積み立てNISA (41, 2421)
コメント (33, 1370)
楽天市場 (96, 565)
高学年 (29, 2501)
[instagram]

* * *

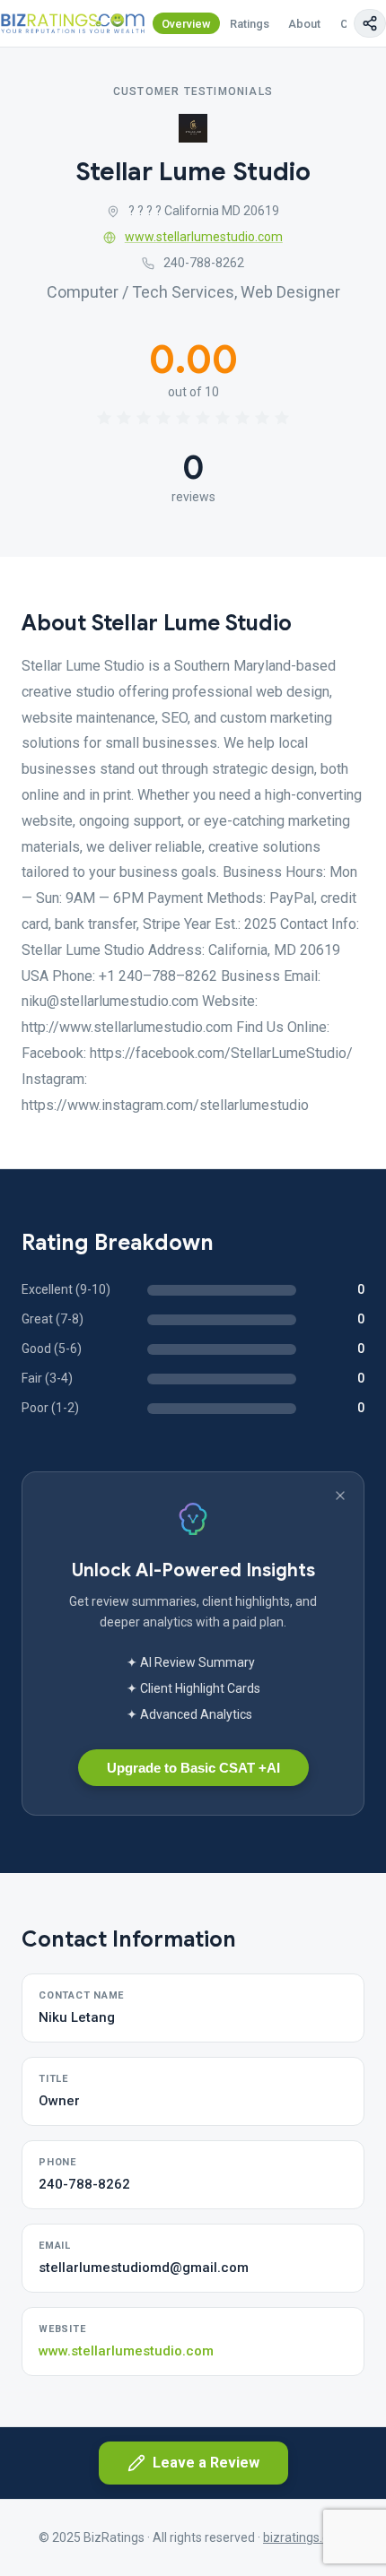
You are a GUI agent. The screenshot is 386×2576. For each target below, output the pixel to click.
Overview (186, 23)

* * *

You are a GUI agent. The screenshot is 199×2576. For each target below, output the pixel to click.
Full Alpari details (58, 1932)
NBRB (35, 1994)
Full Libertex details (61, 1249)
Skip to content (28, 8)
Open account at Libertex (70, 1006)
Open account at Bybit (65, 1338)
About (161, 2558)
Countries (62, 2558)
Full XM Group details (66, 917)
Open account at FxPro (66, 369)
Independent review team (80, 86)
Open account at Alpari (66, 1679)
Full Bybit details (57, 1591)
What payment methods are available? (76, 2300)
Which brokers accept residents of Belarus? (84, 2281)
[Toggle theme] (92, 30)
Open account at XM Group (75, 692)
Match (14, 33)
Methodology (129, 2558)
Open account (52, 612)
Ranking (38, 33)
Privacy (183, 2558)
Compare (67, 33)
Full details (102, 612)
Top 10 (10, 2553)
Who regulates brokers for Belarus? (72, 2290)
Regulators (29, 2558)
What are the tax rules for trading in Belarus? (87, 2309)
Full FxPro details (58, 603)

• **To do**
Exact duplication is required for the lines above, from the line that contains "About (161, 2558)" to the line that contains "Regulators (29, 2558)", inclusive; omit all others.

• **Expected answer**
About (161, 2558)
Countries (62, 2558)
Full XM Group details (66, 917)
Open account at FxPro (66, 369)
Independent review team (80, 86)
Open account at Alpari (66, 1679)
Full Bybit details (57, 1591)
What payment methods are available? (76, 2300)
Which brokers accept residents of Belarus? (84, 2281)
[Toggle theme] (92, 30)
Open account at XM Group (75, 692)
Match (14, 33)
Methodology (129, 2558)
Open account (52, 612)
Ranking (38, 33)
Privacy (183, 2558)
Compare (67, 33)
Full details (102, 612)
Top 10 (10, 2553)
Who regulates brokers for Belarus? (72, 2290)
Regulators (29, 2558)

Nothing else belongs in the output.